» **Short problem 1**
In the passage on church growth, how many of the preachers who self-identified as "corrective" were in churches experiencing significant growth?
» **Short problem 2**
From the passage on church growth, extract the words from "That’s one point" to "churches as well." without any change.

» **Passage given**
It’s interesting to note that the preachers who self-identified as “positive” almost exclusively used the more effective open dialogue style of evangelism. And their churches grew. Those that self-identified as “corrective” favored the more directive evangelistic styles we saw the other day. Only 2 out of 27 in this group were in churches that were experiencing significant growth.

That’s one point that I could definitely see as changing with time and culture. If you were to guess at what we might see today, or in the place where you live, what would you expect the results to be?

Why people stay in church

7eb33edc0158b7a592b746f5277444341587343Let’s continue to talk about ideas that Flavil Yeakley presents in his book Why Churches Grow. Though the book is several decades old, many of the ideas presented fit today’s churches as well.

The last couple of days we’ve looked at evangelism. Yeakley’s focus is broader than that; he’s also interested in retention. Not surprisingly, just as it showed when looking at evangelism, Yeakley’s research points to relationships being the key to retention.

Succintly, Yeakley states:

These data suggest that when subjects formed personal relationships with members of the congregation, they were likely to remain faithful. When they did not form such personal relationships, they were likely to drop out of the church.

» **Data shown**
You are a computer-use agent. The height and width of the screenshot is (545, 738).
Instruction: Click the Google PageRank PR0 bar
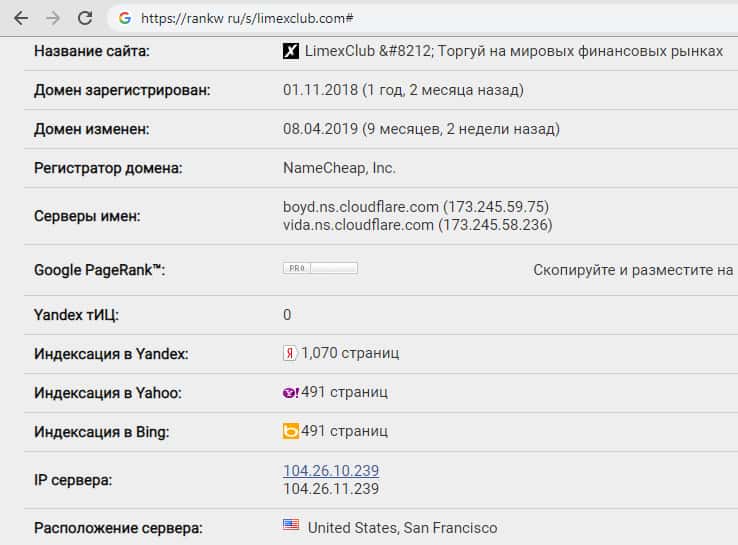pos(320,268)
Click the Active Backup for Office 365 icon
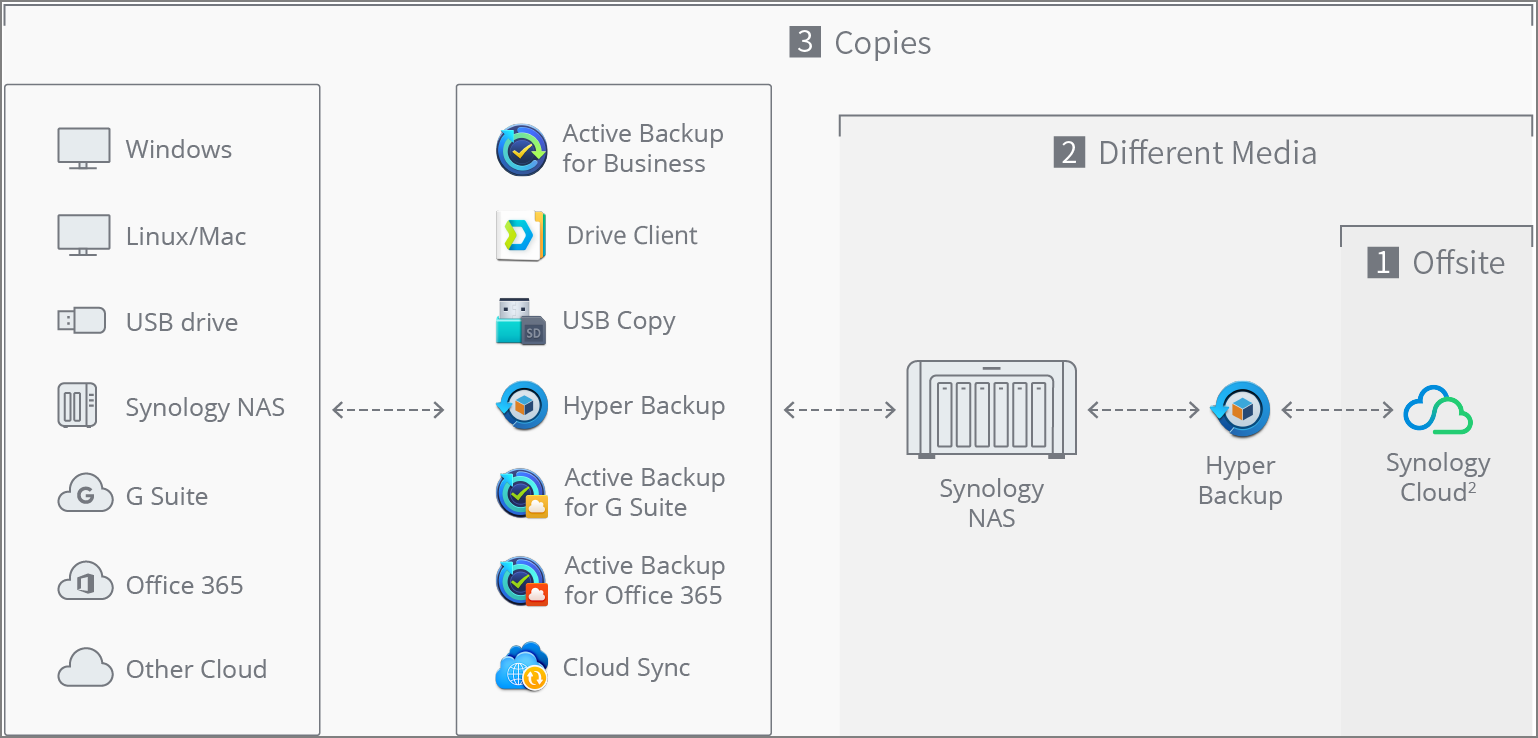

» **Task result 1**
2 out of 27

» **Task result 2**
That’s one point that I could definitely see as changing with time and culture. If you were to guess at what we might see today, or in the place where you live, what would you expect the results to be?

Why people stay in church

7eb33edc0158b7a592b746f5277444341587343Let’s continue to talk about ideas that Flavil Yeakley presents in his book Why Churches Grow. Though the book is several decades old, many of the ideas presented fit today’s churches as well.